Tau was caught with the birds in his carry-on luggage at Invercargill Airport last June.

Tau said he shot them but later changed his story and claimed he was protecting his daughter's partner, Douglas James Sadlier, who was the real killer of the birds.

The story was concocted, though, and yesterday Tau appeared in the Southland District Court and admitted perverting the course of justice.


After the plea, acting runanga board chairwoman Carol Dodd said the Board of Trustees for Te Runanga--Iwi O Ngpuhi priority was "to determine Mr Tau's future role with the rnanga, in the best interests of all Ngpuhi. A further statement will be released once the board have made a final decision and notified appropriate parties".

Tau has been on leave from his role as runanga chairman since last October. He had also resigned as chairman of Tuhoronuku, the Ngapuhi group with a controversial mandate to negotiate a Treaty settlement with the Crown.

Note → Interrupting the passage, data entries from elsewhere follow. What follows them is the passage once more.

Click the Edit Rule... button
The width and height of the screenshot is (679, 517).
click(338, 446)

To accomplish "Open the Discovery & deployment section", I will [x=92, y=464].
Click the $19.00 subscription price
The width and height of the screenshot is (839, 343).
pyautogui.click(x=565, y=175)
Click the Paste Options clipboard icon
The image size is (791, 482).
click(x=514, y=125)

After yesterday's hearing Tau apologised for killing the birds and said his goal now was to contribute back to the community.

Pita Tipene, co-chairman of Te Kotahitanga, had previously called for Mr Tau to stand down from the chairman position.

Te Kotahitanga have long opposed the Tuhoronuku mandate, saying it lacks support from most Ngapuhi and ignored many concerns that needed to be heard before settlement can proceed.

Mr Tipene said Ngapuhi had moved on from the time when Mr Tau headed Tuhoronuku.

"Sonny Tau began the settlement process but it's time for new leadership," Mr Tipene said. "I think he was already gone and we didn't need a conviction to see that."

Tau had pleaded not guilty to the perversion of justice charge but after a sentencing indication hearing before Judge Mark Callaghan in the Invercargill District Court yesterday, he changed his plea to guilty. Tau had already admitted hunting and possessing the kereru.

Judge Callaghan indicated Tau would be fined $12,000 on all charges, ordered to pay $12,500 in costs to DOC, sentenced to three months' community detention and ordered to undertake 100 hours of community work. Community detention allows an offender to work but restricts them to their home address during specified curfew periods.

Tau was convicted on the charge and remanded to appear for final sentencing on all three charges on June 16. Sentencing will be via audio visual link from Auckland District Court.

Judge Callaghan said Tau changed his story not long after he was initially interviewed and charged. He told DOC Sadlier had shot the birds near Otautau but he (Tau) had accepted responsibility to protect his daughter, Sadlier and their children. In November, Sadlier was convicted of obstructing the course of justice by agreeing to make a false statement and was ordered to pay a $1000 emotional harm payment to DOC.